Bill 101, introduced by Labour Minister Jean Boulet, has finally been passed. According to the minister, it represents progress in terms of worker protection, but unions argue that it discriminates against healthcare and education workers—who are primarily women.
The bill also addresses income replacement benefits in the event of an occupational injury and grievance arbitration, in which hearing times are often lengthy.
But it is primarily with regard to prevention mechanisms and worker participation in occupational health and safety that this bill has drawn criticism.
It provides for a separate system for workers in healthcare, education, and social services.
Minister Boulet has already explained this distinction by stating that time must be taken to do things properly.
“In healthcare and then in education, it will be rolled out more gradually to respect organizational capacity and avoid service disruptions,” he previously stated.

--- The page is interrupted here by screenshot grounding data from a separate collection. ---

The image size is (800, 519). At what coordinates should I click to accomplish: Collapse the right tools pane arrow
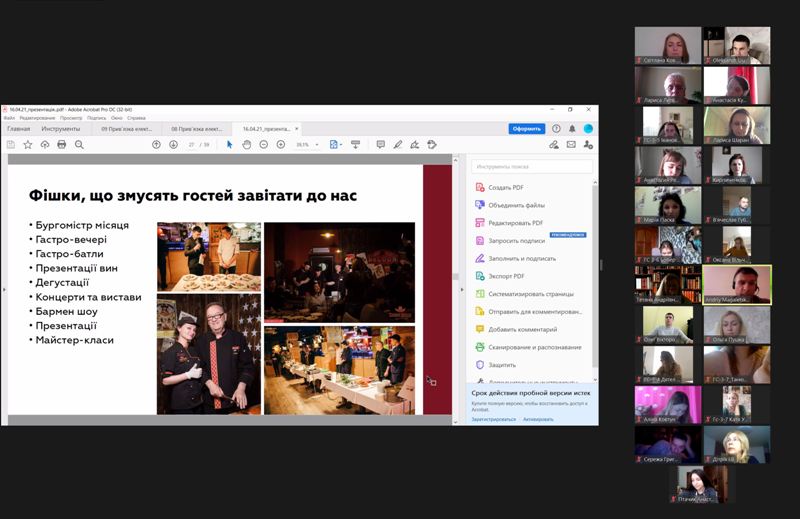[x=462, y=290]
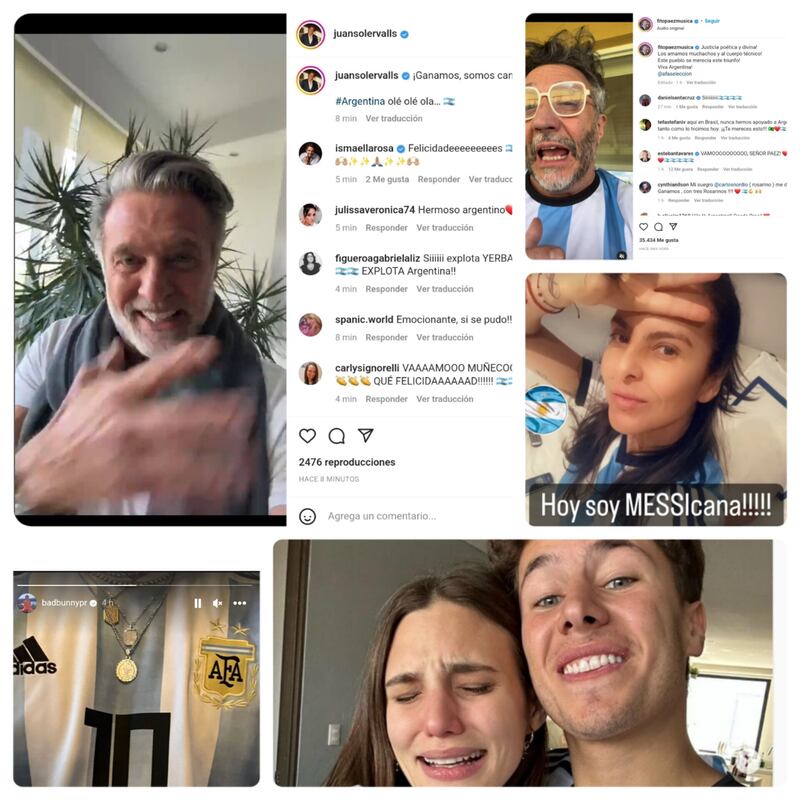Open ismaellarosa profile picture

[310, 153]
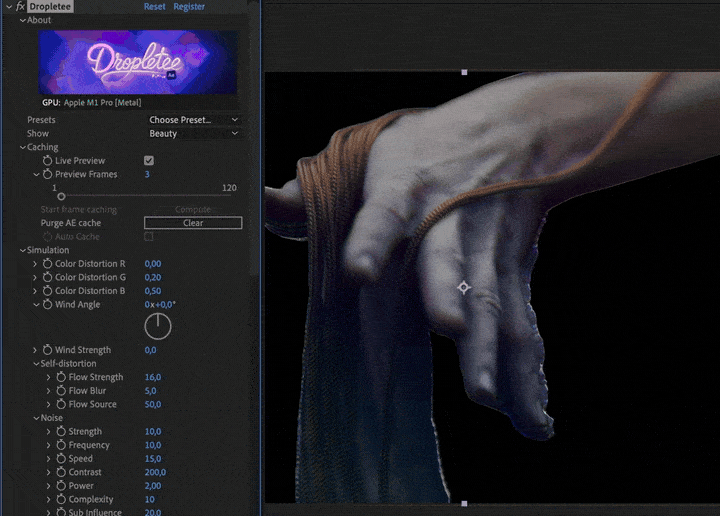Open the Choose Preset dropdown
This screenshot has width=720, height=516.
[x=192, y=120]
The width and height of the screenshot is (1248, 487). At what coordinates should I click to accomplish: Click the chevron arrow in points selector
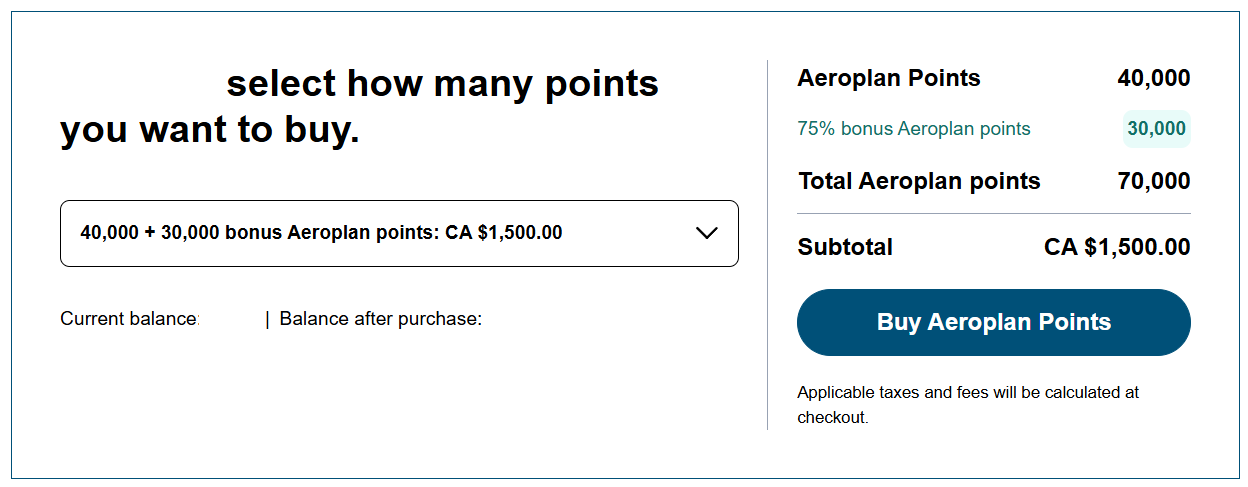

But the unions see it as a two-tiered prevention regime.
“It is unacceptable that the government, through the Minister of Labour, is evading, as the employer government, a regulation that will apply to everyone, except education and health at the prevention level,” criticized Éric Gingras, President of the CSQ, in an interview.
The Centrale des syndicats du Québec (CSQ) represents the majority of workers in the education sector.

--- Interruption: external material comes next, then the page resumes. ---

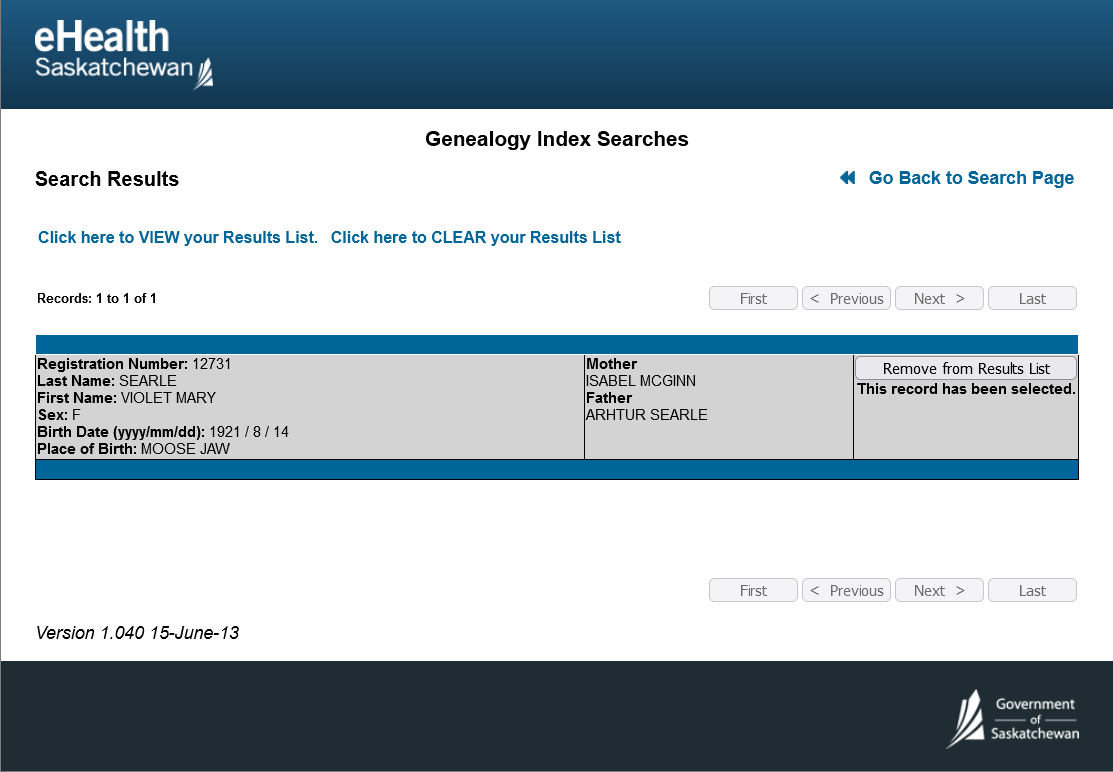Click father's name ARHTUR SEARLE

pos(646,415)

He explains the concrete effects: “in health and education, it gives them less capacity for prevention, training, fewer hours for occupational health and safety representatives, and fewer areas on which they can intervene. “So what he is doing is creating a two-tier system to the detriment of women in terms of prevention,” Gingras said.

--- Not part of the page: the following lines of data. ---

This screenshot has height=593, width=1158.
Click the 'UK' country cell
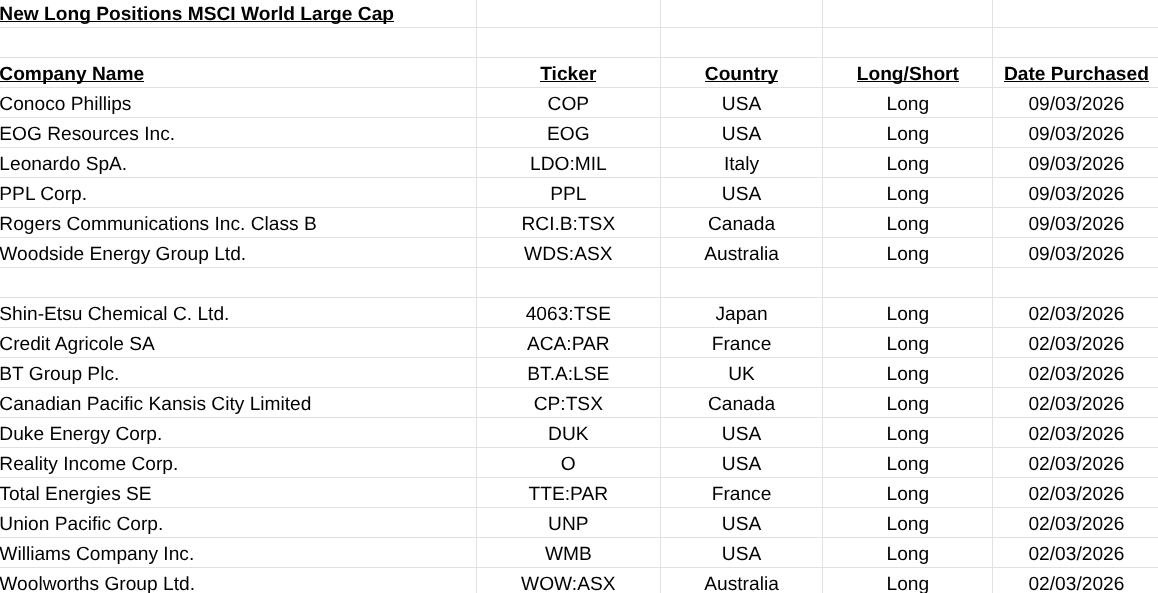741,374
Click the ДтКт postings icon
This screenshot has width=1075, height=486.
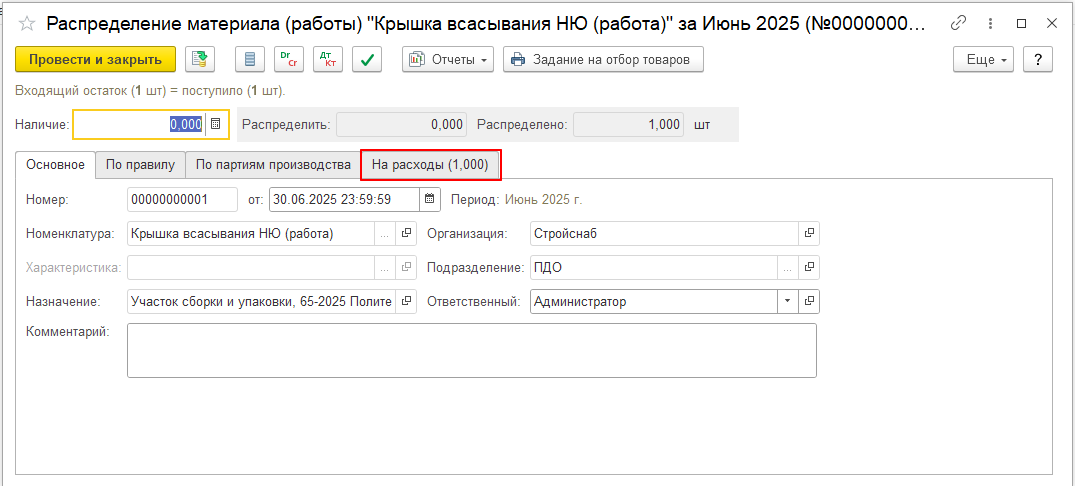[328, 60]
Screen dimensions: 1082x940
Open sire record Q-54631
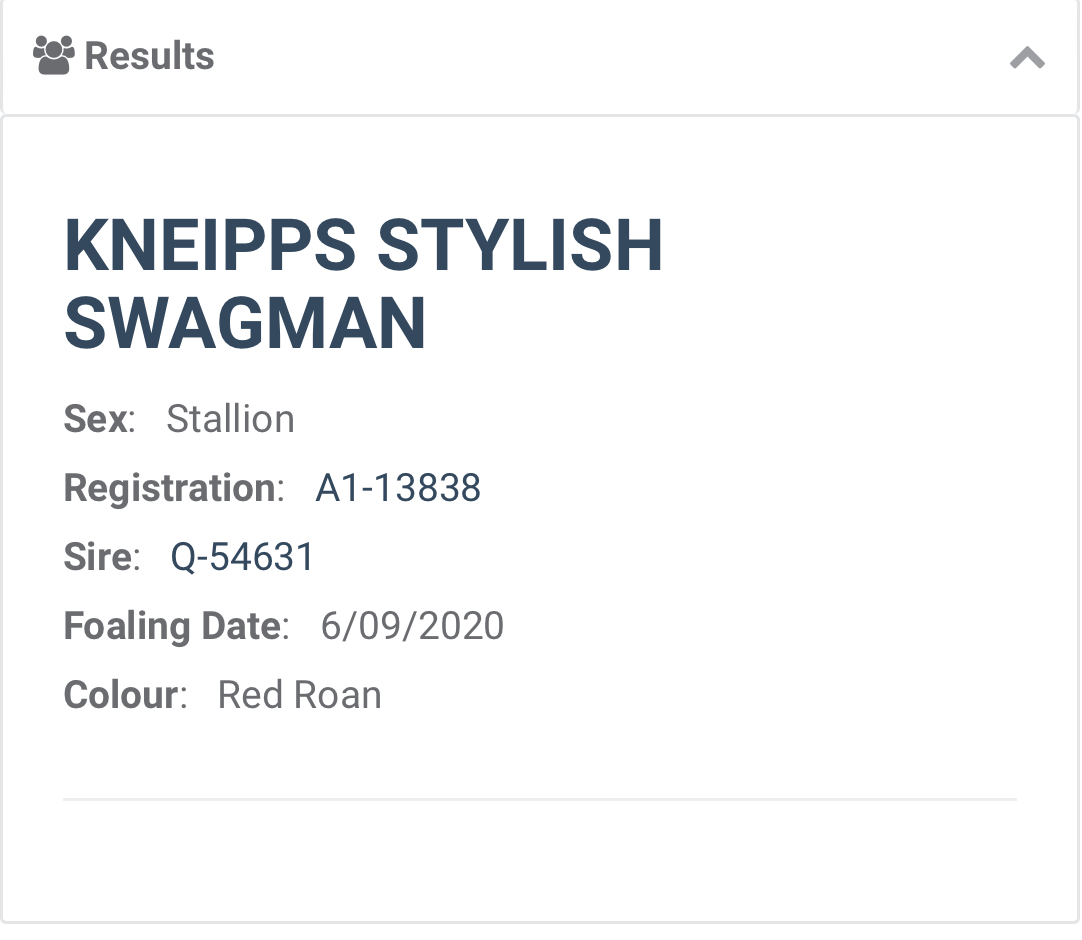click(242, 557)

However, there are many psychosocial risks, distress, and mental health issues in these workplaces, which require intervention, he argues.
The Fédération interprofessionnelle de la santé (FIQ), which represents the vast majority of nurses, agrees. “When it comes to occupational health and safety, there’s a double standard: the government grants full protection to certain groups, and less protection to those who provide care. This is unacceptable,” said its president, Julie Bouchard.
The CSN also denounces the situation in health and education. “It is cutting off these vital functions and also plans to only partially implement them in the public health, social services, and education network. More than 75 per cent of the staff in these networks are women, and their employer is the government. And it decides to play with their health and safety at work.”
“It’s absurd!” criticized the president of the CSN, Caroline Senneville.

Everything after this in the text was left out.